> Problem set:
(1) In the cohost documentation, replace "30 seconds" with "60 seconds" and reproduce the passage starting at "on a viewer’s" and ending at "multi-host chat partitioning)".
(2) According to the cohost documentation, who can approve a viewer's request to cohost?
(3) Carry the documentation on broadcasters, cohosts and audiences forward from its final sentence.

> Selected text:

A room can have multiple broadcasters at once (up to
max_broadcasters). The first to call /create_room is the
original host — they have privileged actions like ending the
recording for everyone.
Cohost (co-broadcaster)
A cohost is a broadcaster who joined an existing room rather than creating it. Two paths:
- F1 — invite a friend off-stream. Host’s app generates a cohost
URL via
/broadcaster-token, sends it via SMS / email / their own app’s notification system. Friend opens the URL, joins as broadcaster. - F2 — invite an active viewer. Host taps “Invite to cohost”
on a viewer’s row. Server pushes
CohostInvitedto the viewer. Viewer accepts → role upgrade in place (no reconnect). - F3 — viewer requests cohost. Viewer taps “Request to cohost”
(gated by host’s “Allow guest requests” toggle). Server broadcasts
CohostRequestedto all current broadcasters. Any of them approves → role upgrade.
All three flows complete in 30 seconds (timeout). On success, the upgraded peer’s existing WebSocket connection becomes a producer — no new JWT, no reconnect, just a SendTransport on top of their existing recv connection.
Audience (Phase L.9 — multi-host chat partitioning)
In a multi-broadcaster room, each broadcaster has their own
audience: viewers who joined for THAT specific broadcaster, plus
the broadcaster themselves. Chat messages and viewer counts partition
by (room_id, host_peer_id):
- Host A’s viewers chat with Host A. Host A sees their messages, and their messages are seen by Host A’s viewers.
- Host B’s viewers chat with Host B. Host B’s audience is invisible to Host A’s audience.
- Each broadcaster sees their OWN viewer count, not the room total.
The host_peer_id is set at token-mint time:
- For broadcasters, it’s their own peer_id (server-assigned).
- For viewers, it’s the broadcaster they came in for. Defaults to the original host if the viewer’s link doesn’t specify one.
Share links generated by the SDK include ?host=<peer_id> so
viewers route to the correct audience automatically.

Data records:

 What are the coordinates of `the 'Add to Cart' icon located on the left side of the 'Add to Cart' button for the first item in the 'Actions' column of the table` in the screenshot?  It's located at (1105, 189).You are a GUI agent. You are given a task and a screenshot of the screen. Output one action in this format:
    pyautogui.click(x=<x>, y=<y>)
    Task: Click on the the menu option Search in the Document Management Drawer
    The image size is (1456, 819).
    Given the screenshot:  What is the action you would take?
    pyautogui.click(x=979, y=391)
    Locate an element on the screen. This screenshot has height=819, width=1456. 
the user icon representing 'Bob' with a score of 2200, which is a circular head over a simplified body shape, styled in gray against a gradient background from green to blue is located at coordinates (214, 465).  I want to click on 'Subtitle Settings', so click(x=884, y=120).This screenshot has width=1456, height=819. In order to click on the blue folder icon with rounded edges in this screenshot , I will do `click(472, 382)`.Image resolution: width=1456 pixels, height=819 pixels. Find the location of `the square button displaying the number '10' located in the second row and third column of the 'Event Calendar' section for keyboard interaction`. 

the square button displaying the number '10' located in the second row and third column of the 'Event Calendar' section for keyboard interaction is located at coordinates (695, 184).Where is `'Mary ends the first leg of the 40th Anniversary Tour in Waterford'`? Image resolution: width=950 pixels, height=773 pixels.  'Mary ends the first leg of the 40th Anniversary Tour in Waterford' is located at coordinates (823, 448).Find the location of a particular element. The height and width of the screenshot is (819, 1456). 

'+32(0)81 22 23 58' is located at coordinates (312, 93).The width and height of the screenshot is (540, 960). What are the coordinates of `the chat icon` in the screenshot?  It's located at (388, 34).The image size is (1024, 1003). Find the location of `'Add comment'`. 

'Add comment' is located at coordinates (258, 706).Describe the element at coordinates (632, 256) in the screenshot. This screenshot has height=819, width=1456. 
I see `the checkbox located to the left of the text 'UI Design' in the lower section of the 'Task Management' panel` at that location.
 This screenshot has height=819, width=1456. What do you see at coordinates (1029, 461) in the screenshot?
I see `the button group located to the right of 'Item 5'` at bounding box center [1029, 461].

> Exercise responses:
(1)
on a viewer’s row. Server pushes
CohostInvitedto the viewer. Viewer accepts → role upgrade in place (no reconnect). - F3 — viewer requests cohost. Viewer taps “Request to cohost”
(gated by host’s “Allow guest requests” toggle). Server broadcasts
CohostRequestedto all current broadcasters. Any of them approves → role upgrade.
All three flows complete in 60 seconds (timeout). On success, the upgraded peer’s existing WebSocket connection becomes a producer — no new JWT, no reconnect, just a SendTransport on top of their existing recv connection.
Audience (Phase L.9 — multi-host chat partitioning)

(2) Any of the room's current broadcasters can approve it.

(3)
JWT claims
Every WebSocket connection authenticates with a JWT. Claims:
{ room_id: string, // required role: 'host'|'viewer'|'guest', // required room_type: 'live'|'1v1', // required max_peers?: number, display_name?: string, avatar_url?: string, is_original_host?: boolean, // true for /create_room mints host_peer_id?: string, // L.9 audience anchor exp: number, // unix-seconds}In tenant-aware mode, the customer’s backend mints these against the
shared JWT_SECRET after authenticating their user via their own
auth system. In standalone mode, you mint directly.
The signaling-server NEVER trusts a client-supplied display_name, role, or peer_id — those flow exclusively through the JWT, so the chat-engine + recording layer can trust the values without re-asking the client.
Slot system
The prebuilt pages have named slot mount points where you plug in your own widgets. Slot names are public API and frozen — won’t be renamed without a major-version bump.
Three integration depths:
// Layer 1 — configmanager.fillSlot('header.actionPill', '<button>+ Follow</button>');
// Layer 2 — events + reactive componentsmanager.on('SLOT_RENDER', ({ name, mount, ctx }) => { ... });
// Layer 3 — imperative DOMconst node = manager.getSlotMount('header.actionPill');See the Slot system guide for the full taxonomy (17 slots across 5 regions).
State machine
MufLiveManager has a strict state machine:
IDLE → INITIALIZING → ACTIVE → ENDING → IDLE- IDLE — not connected. Form-fillable.
- INITIALIZING —
startBroadcast()/joinAsViewer()/joinAsCoBroadcaster()is running. Spinner UI. - ACTIVE — stream is live, media flowing. All controls (mic, cam, pause, record, chat) work.
- ENDING —
endBroadcast()is tearing down transports + chat- presence.
Listen for STATE_CHANGE events to drive your UI. The pre-live and
live screens are CSS-toggled based on state.
What’s NOT a room
- A user account. MUF Engine has no user model. Your backend’s user model is the source of truth; you put display_name in the JWT.
- A persistent chat history. Messages are written to a Valkey Stream with a 24-hour TTL by default. Persistent chat (Module B — 1v1) is a separate code path.
- A recording library. Recordings are written to your R2 bucket with the customer’s credentials. The signaling-server doesn’t track them after upload — your app does.